Healthcare

The Biggest Baucus Gift to Insurers

There's a lot of terrible things to be said about the Baucus Plan. But this item described by RJ Eskow is unforgivable. Baucus ought to be shouted out of the Senate for this one. Older Americans could pay up to five times more in premiums:

The first shocker in the Baucus bill came early on in the draft. Since I've worked in health insurance underwriting I have a certain familiarity with these kinds of numbers. I was stunned to see that the bill allows insurers to charge up to five times as much for some enrollees as for others, based on age. (By contrast, the House draft bill only allows them to charge up to twice as much based on age.)

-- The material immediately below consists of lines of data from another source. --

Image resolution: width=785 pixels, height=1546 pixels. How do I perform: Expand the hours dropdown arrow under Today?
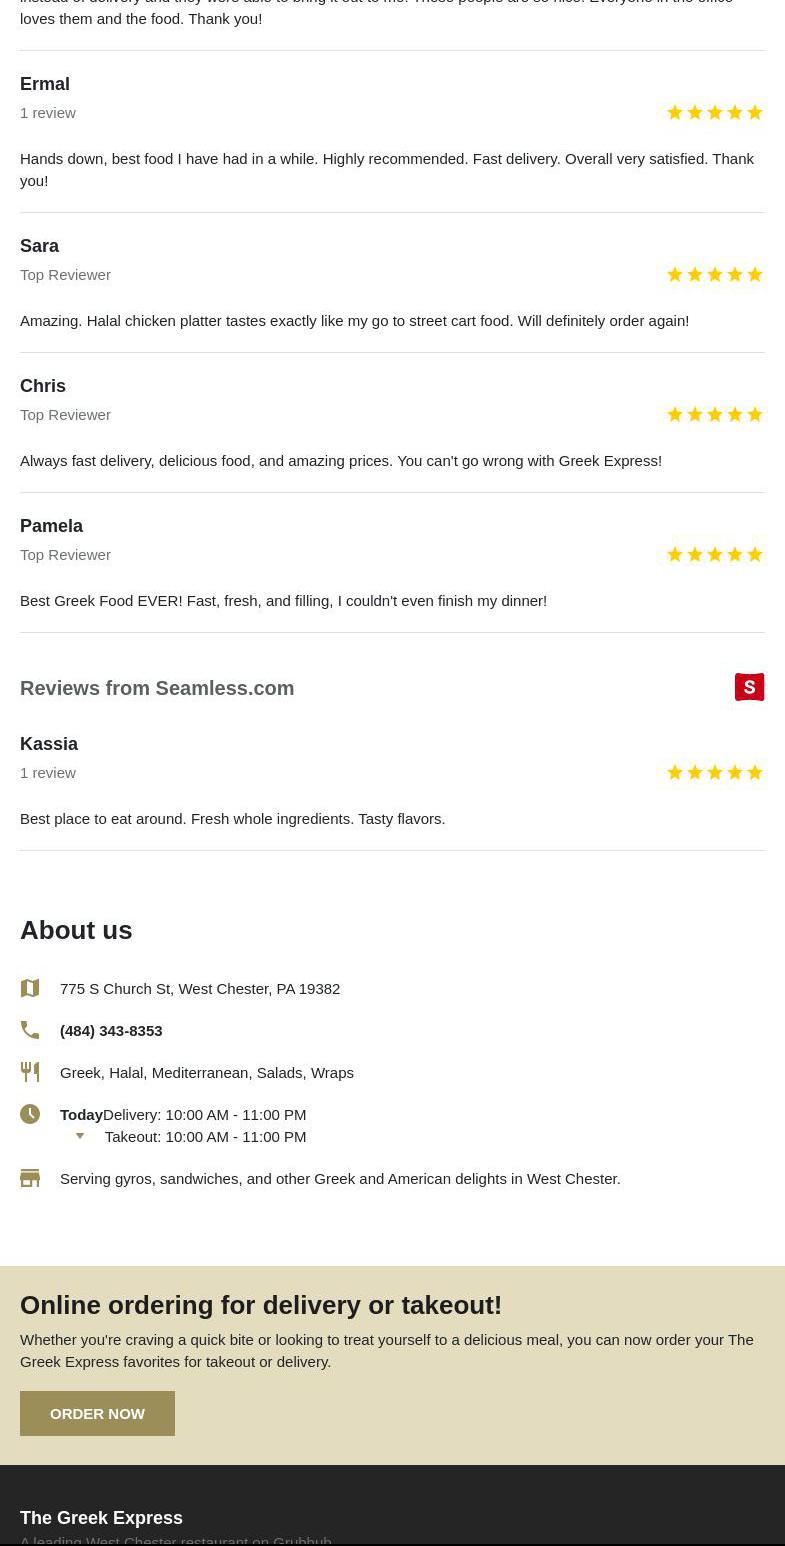pos(80,1137)
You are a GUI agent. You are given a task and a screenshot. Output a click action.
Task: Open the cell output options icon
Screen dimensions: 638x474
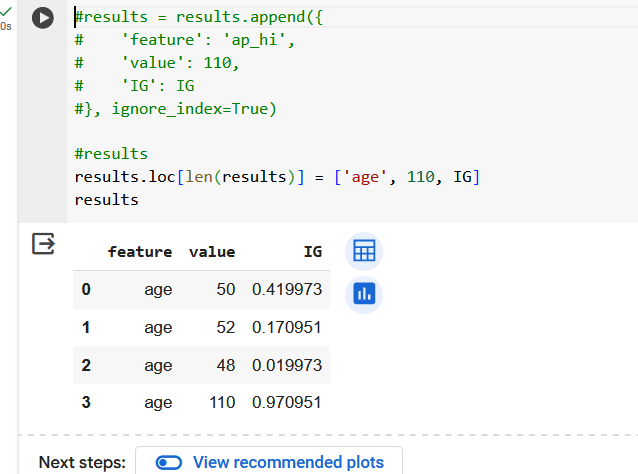43,244
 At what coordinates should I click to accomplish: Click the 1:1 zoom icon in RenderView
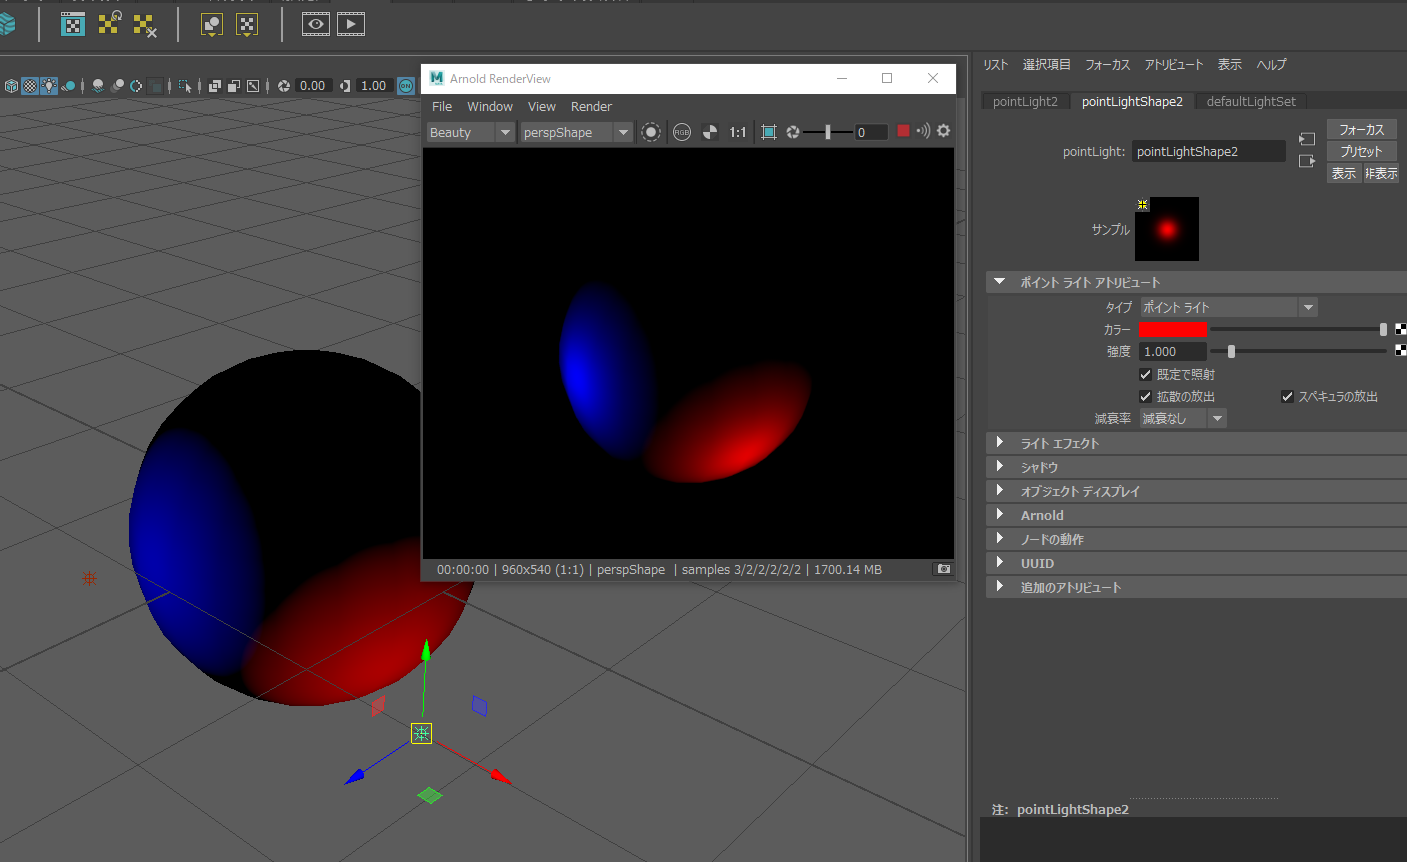point(738,132)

One of the things we've been hearing from the President and other Democrats is that insurance needs to be affordable to everyone, including those with pre-existing conditions. This new provision, however, is a back-door way to let insurers essentially evade that provision. High-cost medical conditions, including chronic (and therefore pre-existing) conditions, aren't restricted to older people, of course. But they become increasingly common as we age -- so much so that indexing costs to age addresses a lot of the difference. The Baucus bill allows insurers to use age as a proxy for costly medical conditions and make coverage prohibitively expensive for those who need it the most.

Just another item that pushes reform closer to the worst case outcome: that the status quo might actually end up being better than the reform bill.